Jaenike guided the description writing process, including a "traffic light" box with three key identifiers for each specimen along with detailed biosketches. Each entry covers everything from taxonomy to breeding sites to parasites to behavior to ecology. Jaenike and Werner also included an introduction in the beginning with recipes and suggestions for making fruit fly traps to attract specific species.
The last fruit fly guide for the region was written in 1921 by A.H. Sturtevant, who, as an undergraduate, developed a breakthrough technique called genetic mapping. Since Sturtevante's day, several introduced species came to North America, and the importance of Drosophila fruit fly species as model organisms in science increased. Another group of researchers recognized the need for an updated fruit fly guide as well. Jaenike, Werner and the authors collaborated to reduce redundancies between the guides; the biggest difference is the photography and the biosketches.
Each image in one of Werner's close-ups is the compilation of 50 to 80 photos taken under a microscope. They take two hours to complete on average.

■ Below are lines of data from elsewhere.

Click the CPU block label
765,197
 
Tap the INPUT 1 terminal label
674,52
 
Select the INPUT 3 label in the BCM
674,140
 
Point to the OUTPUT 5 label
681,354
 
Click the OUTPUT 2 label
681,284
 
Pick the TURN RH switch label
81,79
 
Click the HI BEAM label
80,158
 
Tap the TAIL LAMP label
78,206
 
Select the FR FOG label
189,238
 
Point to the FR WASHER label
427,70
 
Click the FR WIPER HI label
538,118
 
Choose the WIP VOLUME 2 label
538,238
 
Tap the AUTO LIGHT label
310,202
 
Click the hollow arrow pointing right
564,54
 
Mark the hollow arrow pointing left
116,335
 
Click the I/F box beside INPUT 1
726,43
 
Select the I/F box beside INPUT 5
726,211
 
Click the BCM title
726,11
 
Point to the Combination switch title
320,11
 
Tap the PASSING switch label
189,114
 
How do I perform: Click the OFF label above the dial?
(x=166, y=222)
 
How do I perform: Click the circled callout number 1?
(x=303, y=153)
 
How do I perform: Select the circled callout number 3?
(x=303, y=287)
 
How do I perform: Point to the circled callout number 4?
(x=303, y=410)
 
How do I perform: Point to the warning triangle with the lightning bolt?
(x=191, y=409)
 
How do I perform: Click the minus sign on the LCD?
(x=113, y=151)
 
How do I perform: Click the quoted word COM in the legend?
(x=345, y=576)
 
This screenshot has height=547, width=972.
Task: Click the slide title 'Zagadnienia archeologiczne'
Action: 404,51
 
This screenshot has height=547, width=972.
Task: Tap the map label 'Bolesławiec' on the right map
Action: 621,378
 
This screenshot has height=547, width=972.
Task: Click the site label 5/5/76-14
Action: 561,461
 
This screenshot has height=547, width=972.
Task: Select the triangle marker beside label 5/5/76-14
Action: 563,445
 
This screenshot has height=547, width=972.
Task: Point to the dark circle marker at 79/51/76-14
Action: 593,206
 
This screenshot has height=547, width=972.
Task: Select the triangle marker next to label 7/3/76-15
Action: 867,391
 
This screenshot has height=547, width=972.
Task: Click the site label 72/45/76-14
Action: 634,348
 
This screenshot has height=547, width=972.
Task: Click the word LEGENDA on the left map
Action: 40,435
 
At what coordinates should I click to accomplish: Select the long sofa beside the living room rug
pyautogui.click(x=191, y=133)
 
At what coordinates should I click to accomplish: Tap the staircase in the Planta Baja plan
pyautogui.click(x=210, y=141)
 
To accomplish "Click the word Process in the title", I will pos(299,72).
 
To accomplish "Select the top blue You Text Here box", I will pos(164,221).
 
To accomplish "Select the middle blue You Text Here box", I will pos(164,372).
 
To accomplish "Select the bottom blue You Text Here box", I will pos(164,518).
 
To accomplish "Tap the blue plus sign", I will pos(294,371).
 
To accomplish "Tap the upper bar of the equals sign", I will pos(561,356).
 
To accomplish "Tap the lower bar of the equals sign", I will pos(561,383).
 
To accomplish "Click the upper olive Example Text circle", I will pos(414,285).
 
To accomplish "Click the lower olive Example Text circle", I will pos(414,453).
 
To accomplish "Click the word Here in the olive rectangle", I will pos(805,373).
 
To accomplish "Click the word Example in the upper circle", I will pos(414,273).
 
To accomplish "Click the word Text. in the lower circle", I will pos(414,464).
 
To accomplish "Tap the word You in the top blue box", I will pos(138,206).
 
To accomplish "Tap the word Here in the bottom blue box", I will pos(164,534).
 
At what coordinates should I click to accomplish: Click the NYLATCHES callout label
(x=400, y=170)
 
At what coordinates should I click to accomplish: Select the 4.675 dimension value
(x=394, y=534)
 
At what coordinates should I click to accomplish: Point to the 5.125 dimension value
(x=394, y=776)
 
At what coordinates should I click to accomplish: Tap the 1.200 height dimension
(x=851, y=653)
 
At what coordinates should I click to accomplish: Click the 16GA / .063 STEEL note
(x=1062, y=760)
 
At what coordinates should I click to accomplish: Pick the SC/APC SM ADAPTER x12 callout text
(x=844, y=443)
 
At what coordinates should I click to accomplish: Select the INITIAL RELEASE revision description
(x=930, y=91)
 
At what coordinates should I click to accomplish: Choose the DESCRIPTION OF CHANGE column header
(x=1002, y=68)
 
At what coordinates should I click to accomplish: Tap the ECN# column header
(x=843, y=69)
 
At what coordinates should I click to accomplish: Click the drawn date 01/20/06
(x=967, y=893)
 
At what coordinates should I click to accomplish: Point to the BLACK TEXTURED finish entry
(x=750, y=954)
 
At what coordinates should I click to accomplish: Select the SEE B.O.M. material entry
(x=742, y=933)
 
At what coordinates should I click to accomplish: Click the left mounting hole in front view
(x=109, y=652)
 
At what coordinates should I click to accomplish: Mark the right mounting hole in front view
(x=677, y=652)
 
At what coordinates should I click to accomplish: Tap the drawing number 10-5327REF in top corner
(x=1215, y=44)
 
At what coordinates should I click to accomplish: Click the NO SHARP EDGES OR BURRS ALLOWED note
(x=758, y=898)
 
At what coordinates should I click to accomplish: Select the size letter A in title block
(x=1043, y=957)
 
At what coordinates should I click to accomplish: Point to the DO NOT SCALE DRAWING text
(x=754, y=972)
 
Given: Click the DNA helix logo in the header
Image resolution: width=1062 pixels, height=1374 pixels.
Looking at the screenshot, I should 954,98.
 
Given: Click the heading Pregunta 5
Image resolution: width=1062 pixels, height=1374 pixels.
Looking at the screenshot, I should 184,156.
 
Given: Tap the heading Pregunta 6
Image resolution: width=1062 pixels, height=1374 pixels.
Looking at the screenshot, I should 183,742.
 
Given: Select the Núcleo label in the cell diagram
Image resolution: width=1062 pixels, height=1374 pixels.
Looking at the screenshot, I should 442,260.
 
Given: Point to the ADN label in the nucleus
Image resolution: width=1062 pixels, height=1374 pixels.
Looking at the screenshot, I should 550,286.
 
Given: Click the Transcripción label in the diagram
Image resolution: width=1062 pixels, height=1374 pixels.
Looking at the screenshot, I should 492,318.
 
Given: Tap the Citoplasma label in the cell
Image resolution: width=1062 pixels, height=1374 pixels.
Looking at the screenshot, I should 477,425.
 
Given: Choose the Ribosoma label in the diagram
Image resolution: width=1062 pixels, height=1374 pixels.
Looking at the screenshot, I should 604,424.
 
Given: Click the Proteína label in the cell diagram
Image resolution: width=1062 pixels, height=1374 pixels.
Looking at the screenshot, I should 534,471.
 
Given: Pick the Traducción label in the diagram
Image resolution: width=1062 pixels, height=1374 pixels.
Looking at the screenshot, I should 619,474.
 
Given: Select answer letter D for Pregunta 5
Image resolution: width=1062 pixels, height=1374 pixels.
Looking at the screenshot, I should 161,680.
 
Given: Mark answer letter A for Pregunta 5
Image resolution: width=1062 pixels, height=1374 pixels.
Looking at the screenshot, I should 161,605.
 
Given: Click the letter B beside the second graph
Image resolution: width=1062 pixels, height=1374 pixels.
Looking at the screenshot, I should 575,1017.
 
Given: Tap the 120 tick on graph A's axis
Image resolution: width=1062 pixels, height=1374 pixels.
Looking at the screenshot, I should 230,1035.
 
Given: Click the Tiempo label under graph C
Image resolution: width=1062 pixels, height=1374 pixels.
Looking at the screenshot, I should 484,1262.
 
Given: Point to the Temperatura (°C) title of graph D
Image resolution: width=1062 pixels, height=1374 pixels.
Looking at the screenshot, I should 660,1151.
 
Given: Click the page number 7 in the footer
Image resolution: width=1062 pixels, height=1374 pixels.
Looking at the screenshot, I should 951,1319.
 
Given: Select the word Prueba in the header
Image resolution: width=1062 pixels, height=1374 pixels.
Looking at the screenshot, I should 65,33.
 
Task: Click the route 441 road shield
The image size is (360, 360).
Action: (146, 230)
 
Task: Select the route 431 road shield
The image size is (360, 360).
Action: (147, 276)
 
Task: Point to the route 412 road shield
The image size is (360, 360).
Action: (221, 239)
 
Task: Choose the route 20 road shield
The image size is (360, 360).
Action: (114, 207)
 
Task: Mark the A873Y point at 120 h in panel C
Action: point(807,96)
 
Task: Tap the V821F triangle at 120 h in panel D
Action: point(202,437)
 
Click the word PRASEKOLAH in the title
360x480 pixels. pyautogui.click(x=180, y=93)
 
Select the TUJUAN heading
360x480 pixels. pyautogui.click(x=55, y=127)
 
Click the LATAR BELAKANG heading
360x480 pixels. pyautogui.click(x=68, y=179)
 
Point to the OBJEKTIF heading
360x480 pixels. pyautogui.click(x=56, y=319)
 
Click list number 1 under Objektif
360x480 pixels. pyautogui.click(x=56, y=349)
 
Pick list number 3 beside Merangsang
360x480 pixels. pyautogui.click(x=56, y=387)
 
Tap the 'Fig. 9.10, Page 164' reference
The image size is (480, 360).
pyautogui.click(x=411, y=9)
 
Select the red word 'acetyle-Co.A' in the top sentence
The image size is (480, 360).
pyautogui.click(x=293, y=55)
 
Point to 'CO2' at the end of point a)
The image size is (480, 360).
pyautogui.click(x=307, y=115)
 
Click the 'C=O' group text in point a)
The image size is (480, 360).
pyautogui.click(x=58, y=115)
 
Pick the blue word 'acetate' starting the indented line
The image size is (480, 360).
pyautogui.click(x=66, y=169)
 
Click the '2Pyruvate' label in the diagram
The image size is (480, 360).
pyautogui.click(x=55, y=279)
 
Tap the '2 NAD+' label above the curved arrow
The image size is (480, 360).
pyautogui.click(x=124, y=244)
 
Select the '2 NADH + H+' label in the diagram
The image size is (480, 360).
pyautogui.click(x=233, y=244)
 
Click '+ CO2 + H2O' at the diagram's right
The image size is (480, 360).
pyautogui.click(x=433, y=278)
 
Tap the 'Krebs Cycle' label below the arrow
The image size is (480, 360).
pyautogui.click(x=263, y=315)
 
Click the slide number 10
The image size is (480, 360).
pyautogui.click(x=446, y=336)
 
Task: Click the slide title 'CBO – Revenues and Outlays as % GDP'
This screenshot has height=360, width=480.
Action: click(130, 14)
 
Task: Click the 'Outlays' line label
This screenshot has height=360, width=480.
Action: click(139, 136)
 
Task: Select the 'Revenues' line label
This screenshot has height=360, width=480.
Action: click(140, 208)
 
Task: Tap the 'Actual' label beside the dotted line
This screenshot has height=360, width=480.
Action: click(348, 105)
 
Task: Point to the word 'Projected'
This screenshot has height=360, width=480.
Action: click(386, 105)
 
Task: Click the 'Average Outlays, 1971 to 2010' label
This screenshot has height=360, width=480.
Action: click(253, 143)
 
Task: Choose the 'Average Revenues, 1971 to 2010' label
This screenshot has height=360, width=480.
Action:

Werner jokes that the fine-tuned work is for the dark days of winter. For years, he has stayed late after work in the snowy months to carefully clean, refocus and enhance the fruit fly images in order to bring out features like key wing spots, body color patterns and size differences between males and females.
The key is that by using fresh fruit flies, the images are more like what collectors would see in the wild or under the microscope when they bring the flies back to the lab. Jaenike and Werner made a point of showing the typical range of phenotypic variation as well, not simply a single "type" specimen.
Fruit Fly Functions
Werner has published several papers—including one in Nature—about the connection between fruit fly phenotypes like wing spots and human cancer-causing genes.
"The last common ancestor of man and fruit flies lived about 600 million years ago," says Werner. "All the genes needed to build a body were already present in that ancestor, and today we still share virtually all of our body-building genes with fruit flies. This is why we are able to study human diseases like cancer in fruit flies."
Werner has also studied how some fruit flies build up tolerance to a mushroom toxin, α-amanitin. The genetic mechanisms behind this adaptation link to an important metabolic pathway and the lab's research could open up new possibilities for studying cancer, obesity, type 2 diabetes, depression and neurodegenerative diseases.
To Werner, fruit flies embody both form and function. Instead of seeing them as tiny winged pests, he hopes others can see the beauty of fruit flies and appreciate the first regional field guide dedicated to them in nearly 100 years.